TEXT PROVIDED >>

Learning for a Purpose
Humans always want to understand the Universe around them. They tend to find the most simplistic explanations of physics and chemistry fundamentals and explain them to others around them.
There are many ways to learn new things. It would help if you remembered to hear, comprehend, think, speak, read, and write — usually in that order. This essential learning happens before we are six or seven years of age.
After that - it's all open. We should follow our guts and learn to take things apart. How does a clock keep time? Let's take one apart and put it back together. How does a car work? Let's take one from the junkyard and fix it. Instead, we "learn the basics" first. We learn without the purpose of that knowledge. I firmly believe that the learning experience is better if there is a purpose behind it.
Think about building a rocket. For Young Solvers, start with a simple design, a balloon - blow it up and let it fly around the room. Move on to the straw paper rocket. Then to the baking soda rocket. Along the way, we can teach the scientific method. Encourage your Young Solver to create a chart of how much force you are imparting to the rocket and how far it lands. Launching at what angle makes it go far horizontally? You are learning a bunch of physics and chemistry along the way. Young Solvers are not learning action and reaction are opposite and equal, but they are innately comprehending it. Watch them apply it the next time they throw a ball or play soccer.

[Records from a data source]
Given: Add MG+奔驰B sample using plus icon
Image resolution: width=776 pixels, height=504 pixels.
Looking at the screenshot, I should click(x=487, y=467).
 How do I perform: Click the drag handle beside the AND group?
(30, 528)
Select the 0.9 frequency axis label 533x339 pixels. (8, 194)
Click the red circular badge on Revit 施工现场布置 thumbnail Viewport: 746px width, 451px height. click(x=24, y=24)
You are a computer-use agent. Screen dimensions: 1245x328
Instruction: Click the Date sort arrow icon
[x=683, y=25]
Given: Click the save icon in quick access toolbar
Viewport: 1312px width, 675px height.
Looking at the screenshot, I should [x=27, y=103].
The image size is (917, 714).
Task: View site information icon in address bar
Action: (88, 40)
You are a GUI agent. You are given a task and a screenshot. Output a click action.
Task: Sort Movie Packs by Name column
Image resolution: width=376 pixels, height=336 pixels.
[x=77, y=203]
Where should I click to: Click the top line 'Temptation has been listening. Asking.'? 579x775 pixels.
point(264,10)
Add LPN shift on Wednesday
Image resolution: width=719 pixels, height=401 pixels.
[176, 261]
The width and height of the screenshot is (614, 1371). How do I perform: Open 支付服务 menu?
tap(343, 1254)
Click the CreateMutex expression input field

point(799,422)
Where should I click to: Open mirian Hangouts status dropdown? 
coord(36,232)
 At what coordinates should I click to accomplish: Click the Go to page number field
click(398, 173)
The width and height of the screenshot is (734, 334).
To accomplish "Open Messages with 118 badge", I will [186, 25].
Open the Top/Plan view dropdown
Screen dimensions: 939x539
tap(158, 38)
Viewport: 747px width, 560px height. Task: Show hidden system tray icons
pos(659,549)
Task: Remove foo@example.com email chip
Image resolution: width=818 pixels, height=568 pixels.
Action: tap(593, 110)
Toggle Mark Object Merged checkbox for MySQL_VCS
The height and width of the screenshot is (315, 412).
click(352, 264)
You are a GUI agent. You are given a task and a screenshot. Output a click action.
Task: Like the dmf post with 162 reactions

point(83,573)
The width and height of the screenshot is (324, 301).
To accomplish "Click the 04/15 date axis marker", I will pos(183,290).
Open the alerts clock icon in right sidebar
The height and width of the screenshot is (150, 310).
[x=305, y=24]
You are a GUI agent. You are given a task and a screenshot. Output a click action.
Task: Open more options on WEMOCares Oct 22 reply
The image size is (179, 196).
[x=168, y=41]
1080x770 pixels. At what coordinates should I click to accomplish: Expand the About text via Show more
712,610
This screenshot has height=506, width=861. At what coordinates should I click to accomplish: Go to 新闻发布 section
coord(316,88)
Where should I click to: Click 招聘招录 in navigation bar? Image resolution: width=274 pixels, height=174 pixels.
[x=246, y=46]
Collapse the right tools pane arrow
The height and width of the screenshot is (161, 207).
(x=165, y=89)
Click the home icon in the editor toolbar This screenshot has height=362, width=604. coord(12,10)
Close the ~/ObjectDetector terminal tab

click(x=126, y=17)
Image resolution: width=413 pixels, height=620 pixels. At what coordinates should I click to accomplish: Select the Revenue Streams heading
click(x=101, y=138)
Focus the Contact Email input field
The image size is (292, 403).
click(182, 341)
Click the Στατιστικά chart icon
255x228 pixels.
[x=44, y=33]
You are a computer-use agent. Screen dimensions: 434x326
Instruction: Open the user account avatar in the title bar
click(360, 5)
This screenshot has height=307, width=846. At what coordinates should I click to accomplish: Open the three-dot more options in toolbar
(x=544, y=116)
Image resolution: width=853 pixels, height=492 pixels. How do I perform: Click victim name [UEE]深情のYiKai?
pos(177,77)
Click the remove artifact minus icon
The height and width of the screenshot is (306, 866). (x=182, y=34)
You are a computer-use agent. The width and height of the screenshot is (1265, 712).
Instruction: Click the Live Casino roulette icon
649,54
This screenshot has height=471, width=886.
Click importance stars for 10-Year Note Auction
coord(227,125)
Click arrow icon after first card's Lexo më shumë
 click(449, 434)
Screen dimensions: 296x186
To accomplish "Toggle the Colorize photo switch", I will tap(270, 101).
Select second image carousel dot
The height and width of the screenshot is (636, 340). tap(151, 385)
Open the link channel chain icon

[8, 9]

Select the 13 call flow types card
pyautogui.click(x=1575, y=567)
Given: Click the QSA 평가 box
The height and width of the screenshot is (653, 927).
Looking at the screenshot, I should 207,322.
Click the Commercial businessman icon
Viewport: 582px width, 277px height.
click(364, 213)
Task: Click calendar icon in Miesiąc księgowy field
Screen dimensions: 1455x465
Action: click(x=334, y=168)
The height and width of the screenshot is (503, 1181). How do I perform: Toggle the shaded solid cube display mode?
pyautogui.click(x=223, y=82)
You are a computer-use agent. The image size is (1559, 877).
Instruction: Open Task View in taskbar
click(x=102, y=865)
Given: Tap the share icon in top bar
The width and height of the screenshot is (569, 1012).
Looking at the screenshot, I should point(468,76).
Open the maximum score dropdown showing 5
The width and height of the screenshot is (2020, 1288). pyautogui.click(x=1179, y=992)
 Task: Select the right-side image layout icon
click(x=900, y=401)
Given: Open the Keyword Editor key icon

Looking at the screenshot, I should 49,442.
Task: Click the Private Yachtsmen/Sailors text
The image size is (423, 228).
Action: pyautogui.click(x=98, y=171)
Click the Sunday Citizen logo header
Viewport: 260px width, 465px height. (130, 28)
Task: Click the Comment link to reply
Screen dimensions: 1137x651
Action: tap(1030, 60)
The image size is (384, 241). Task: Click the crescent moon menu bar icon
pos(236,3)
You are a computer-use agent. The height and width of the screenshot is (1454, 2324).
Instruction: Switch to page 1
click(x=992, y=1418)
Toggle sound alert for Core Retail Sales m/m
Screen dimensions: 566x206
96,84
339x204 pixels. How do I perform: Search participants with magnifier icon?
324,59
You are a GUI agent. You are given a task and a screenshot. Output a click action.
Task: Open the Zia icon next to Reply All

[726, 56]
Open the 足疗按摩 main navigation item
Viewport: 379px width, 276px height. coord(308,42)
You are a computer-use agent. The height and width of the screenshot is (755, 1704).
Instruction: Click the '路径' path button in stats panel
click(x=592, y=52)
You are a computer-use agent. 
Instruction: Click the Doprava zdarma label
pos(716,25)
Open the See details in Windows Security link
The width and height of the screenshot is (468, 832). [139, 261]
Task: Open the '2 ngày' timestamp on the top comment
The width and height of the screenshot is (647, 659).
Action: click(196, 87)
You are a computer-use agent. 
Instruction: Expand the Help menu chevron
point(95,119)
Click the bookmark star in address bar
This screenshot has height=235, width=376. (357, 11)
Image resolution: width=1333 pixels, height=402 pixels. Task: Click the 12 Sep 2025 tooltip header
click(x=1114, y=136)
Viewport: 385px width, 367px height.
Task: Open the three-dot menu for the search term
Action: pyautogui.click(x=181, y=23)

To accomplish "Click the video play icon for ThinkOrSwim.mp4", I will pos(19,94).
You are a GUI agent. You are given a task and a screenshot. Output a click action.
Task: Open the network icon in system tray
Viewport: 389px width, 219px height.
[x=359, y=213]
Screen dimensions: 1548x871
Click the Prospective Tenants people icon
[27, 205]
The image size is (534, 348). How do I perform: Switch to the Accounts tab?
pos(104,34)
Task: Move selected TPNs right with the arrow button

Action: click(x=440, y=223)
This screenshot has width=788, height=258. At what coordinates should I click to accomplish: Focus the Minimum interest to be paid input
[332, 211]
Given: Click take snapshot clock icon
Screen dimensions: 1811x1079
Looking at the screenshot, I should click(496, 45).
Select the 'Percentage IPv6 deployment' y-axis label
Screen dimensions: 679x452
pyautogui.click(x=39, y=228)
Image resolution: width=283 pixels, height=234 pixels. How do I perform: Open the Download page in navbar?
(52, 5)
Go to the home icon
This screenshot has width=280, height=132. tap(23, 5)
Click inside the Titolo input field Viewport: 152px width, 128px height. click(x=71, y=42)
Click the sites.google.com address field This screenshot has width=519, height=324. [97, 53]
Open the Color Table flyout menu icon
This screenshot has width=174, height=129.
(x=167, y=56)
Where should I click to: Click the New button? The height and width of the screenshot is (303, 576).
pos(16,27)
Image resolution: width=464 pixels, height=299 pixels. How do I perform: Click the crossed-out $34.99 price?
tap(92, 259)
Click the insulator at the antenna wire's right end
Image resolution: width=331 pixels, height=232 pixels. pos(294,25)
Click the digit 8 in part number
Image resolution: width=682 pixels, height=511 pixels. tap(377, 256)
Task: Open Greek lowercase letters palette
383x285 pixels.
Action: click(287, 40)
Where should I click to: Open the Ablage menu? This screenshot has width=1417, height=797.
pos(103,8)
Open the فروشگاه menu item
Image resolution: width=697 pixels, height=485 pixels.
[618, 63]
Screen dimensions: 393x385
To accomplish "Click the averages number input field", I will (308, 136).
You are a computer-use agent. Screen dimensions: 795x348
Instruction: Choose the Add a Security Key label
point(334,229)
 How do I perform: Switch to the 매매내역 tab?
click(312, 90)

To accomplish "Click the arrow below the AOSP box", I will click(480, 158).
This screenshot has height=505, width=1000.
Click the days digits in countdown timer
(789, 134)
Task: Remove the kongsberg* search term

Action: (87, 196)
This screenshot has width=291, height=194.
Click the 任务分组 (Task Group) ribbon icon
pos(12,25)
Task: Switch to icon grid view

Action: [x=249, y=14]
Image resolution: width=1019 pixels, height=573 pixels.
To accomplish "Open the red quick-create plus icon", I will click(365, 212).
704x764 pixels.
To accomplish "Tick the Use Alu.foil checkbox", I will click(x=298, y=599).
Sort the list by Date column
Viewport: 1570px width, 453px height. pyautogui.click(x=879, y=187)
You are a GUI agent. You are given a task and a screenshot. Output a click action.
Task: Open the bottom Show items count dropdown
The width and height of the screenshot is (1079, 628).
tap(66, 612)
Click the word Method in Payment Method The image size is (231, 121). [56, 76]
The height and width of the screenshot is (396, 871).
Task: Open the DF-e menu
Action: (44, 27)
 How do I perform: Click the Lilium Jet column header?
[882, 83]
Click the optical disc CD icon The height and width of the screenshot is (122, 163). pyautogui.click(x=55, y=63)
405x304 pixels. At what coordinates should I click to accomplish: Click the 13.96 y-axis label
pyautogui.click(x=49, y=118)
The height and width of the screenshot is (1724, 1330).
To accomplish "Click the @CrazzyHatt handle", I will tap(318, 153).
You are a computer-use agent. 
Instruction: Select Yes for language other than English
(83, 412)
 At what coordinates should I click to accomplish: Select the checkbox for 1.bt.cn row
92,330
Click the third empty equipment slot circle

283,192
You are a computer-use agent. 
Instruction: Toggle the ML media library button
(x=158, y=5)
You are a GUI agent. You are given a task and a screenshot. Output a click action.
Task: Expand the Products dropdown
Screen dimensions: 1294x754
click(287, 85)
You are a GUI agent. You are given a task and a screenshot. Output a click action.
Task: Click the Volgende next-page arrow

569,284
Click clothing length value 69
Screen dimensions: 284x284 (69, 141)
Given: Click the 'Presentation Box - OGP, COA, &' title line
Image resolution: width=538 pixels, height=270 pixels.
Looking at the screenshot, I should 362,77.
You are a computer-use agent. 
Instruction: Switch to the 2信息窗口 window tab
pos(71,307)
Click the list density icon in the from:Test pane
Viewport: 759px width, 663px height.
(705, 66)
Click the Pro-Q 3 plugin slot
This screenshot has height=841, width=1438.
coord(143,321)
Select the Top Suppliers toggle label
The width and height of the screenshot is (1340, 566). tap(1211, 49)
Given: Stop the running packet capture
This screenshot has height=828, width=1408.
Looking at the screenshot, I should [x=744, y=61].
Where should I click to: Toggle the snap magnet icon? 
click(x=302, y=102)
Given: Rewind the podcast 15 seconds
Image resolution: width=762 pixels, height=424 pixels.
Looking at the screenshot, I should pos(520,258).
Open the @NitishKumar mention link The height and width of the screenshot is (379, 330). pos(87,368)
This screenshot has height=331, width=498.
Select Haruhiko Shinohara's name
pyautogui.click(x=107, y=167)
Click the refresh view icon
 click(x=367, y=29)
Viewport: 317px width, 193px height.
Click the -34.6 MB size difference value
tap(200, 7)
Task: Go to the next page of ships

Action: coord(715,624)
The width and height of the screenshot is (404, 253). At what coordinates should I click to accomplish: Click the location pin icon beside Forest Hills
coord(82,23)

REQUEST 1 >>
Answer these questions about the passage on learning for a purpose:
(a) Before what age does the essential learning happen?
(b) Which rocket comes after the straw paper rocket?
(c) What does the passage suggest taking from the junkyard, and what should be done with it?
REQUEST 2 >>
Give these lines of the listing as a JSON list of strings, one string per line, leaving out blank lines. Begin at the line that contains "Image resolution: width=464" and stop after the line that contains "Action: (44, 27)".

CORRECT RESULT 1 >>
(a) Before six or seven years of age.
(b) The baking soda rocket.
(c) A car, to fix it.

CORRECT RESULT 2 >>
[
  "Image resolution: width=464 pixels, height=299 pixels. How do I perform: Click the crossed-out $34.99 price?",
  "tap(92, 259)",
  "Click the insulator at the antenna wire's right end",
  "Image resolution: width=331 pixels, height=232 pixels. pos(294,25)",
  "Click the digit 8 in part number",
  "Image resolution: width=682 pixels, height=511 pixels. tap(377, 256)",
  "Task: Open Greek lowercase letters palette",
  "383x285 pixels.",
  "Action: click(287, 40)",
  "Where should I click to: Open the Ablage menu? This screenshot has width=1417, height=797.",
  "pos(103,8)",
  "Open the فروشگاه menu item",
  "Image resolution: width=697 pixels, height=485 pixels.",
  "[618, 63]",
  "Screen dimensions: 393x385",
  "To accomplish \"Click the averages number input field\", I will (308, 136).",
  "You are a computer-use agent. Screen dimensions: 795x348",
  "Instruction: Choose the Add a Security Key label",
  "point(334,229)",
  " How do I perform: Switch to the 매매내역 tab?",
  "click(312, 90)",
  "To accomplish \"Click the arrow below the AOSP box\", I will click(480, 158).",
  "This screenshot has height=505, width=1000.",
  "Click the days digits in countdown timer",
  "(789, 134)",
  "Task: Remove the kongsberg* search term",
  "Action: (87, 196)",
  "This screenshot has width=291, height=194.",
  "Click the 任务分组 (Task Group) ribbon icon",
  "pos(12,25)",
  "Task: Switch to icon grid view",
  "Action: [x=249, y=14]",
  "Image resolution: width=1019 pixels, height=573 pixels.",
  "To accomplish \"Open the red quick-create plus icon\", I will click(365, 212).",
  "704x764 pixels.",
  "To accomplish \"Tick the Use Alu.foil checkbox\", I will click(x=298, y=599).",
  "Sort the list by Date column",
  "Viewport: 1570px width, 453px height. pyautogui.click(x=879, y=187)",
  "You are a GUI agent. You are given a task and a screenshot. Output a click action.",
  "Task: Open the bottom Show items count dropdown",
  "The width and height of the screenshot is (1079, 628).",
  "tap(66, 612)",
  "Click the word Method in Payment Method The image size is (231, 121). [56, 76]",
  "The height and width of the screenshot is (396, 871).",
  "Task: Open the DF-e menu",
  "Action: (44, 27)"
]